--- Dataset extract ---

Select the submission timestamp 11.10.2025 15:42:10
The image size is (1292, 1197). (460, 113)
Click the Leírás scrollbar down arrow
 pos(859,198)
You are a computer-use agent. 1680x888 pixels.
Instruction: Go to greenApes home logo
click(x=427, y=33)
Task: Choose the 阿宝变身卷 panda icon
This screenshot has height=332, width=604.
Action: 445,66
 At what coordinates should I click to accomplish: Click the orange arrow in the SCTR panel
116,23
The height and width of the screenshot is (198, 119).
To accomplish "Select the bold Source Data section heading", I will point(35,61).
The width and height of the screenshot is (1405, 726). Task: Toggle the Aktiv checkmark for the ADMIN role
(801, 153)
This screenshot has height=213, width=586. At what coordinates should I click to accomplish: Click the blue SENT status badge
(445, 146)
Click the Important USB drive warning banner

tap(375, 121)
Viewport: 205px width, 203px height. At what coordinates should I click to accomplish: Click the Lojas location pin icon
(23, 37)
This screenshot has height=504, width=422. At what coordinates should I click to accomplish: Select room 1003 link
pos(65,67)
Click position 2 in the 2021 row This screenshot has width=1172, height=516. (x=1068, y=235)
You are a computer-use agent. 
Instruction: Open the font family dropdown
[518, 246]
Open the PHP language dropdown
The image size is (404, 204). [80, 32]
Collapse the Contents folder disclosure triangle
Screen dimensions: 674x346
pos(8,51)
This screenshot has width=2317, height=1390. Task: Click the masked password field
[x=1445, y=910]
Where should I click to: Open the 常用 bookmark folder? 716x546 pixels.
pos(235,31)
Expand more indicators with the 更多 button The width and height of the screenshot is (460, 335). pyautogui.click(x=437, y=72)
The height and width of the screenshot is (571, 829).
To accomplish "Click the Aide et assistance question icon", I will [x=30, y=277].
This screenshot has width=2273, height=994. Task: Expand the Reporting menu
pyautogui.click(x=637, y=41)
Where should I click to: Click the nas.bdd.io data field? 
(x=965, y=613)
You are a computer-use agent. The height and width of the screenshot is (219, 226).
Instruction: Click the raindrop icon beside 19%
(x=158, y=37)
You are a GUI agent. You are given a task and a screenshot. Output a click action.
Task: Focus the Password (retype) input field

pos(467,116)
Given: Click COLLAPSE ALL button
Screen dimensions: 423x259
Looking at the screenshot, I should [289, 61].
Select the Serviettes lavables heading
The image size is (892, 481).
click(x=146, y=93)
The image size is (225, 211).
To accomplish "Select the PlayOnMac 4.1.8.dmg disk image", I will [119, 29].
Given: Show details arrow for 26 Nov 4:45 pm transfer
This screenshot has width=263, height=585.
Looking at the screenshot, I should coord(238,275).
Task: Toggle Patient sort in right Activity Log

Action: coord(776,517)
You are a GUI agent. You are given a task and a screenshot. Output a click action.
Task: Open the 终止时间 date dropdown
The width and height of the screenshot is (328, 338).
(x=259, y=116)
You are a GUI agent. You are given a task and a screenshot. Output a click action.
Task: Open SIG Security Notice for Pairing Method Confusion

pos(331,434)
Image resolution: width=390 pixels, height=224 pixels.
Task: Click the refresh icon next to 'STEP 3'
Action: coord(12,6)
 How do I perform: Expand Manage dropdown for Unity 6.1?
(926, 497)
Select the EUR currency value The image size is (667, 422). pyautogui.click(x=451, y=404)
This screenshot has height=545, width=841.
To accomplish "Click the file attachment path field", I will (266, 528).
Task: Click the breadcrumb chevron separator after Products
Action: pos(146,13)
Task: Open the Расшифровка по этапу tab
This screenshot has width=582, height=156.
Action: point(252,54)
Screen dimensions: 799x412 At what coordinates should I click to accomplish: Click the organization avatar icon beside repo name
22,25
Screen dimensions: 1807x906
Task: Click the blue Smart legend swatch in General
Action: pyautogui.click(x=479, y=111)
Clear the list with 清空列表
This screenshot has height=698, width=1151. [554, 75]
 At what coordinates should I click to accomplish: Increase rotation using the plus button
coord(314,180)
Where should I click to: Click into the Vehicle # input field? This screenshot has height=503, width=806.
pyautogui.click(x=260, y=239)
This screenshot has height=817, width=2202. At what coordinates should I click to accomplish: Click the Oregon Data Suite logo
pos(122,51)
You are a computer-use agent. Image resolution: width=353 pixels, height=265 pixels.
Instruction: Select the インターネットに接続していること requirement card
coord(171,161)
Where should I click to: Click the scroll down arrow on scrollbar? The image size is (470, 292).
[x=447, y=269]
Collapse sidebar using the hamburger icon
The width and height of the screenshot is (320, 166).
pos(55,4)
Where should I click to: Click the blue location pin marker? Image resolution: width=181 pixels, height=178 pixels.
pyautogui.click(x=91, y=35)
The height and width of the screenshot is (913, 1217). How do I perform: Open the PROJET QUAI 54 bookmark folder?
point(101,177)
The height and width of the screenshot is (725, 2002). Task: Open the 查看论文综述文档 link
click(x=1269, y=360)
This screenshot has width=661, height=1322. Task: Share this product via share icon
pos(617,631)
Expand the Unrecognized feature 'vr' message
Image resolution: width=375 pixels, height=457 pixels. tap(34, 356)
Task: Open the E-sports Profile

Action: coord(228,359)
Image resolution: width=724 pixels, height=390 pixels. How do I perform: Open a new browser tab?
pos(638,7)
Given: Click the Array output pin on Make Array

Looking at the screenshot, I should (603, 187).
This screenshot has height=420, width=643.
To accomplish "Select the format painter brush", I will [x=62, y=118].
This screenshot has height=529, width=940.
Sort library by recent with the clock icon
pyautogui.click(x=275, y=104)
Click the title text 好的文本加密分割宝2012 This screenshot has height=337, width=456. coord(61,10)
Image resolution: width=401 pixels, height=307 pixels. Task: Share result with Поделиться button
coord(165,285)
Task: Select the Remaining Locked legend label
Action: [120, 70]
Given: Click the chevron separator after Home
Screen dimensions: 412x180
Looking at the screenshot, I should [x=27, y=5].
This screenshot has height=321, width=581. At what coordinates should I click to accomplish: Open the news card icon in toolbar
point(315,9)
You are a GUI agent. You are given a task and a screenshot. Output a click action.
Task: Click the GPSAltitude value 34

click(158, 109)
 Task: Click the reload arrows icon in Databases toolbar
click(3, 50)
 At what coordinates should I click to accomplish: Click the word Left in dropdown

---

● **Directions for this task**: Tally the lines of the data that hold the string "computer". Answer with the number and nothing more.

● **Result of the exercise**: 4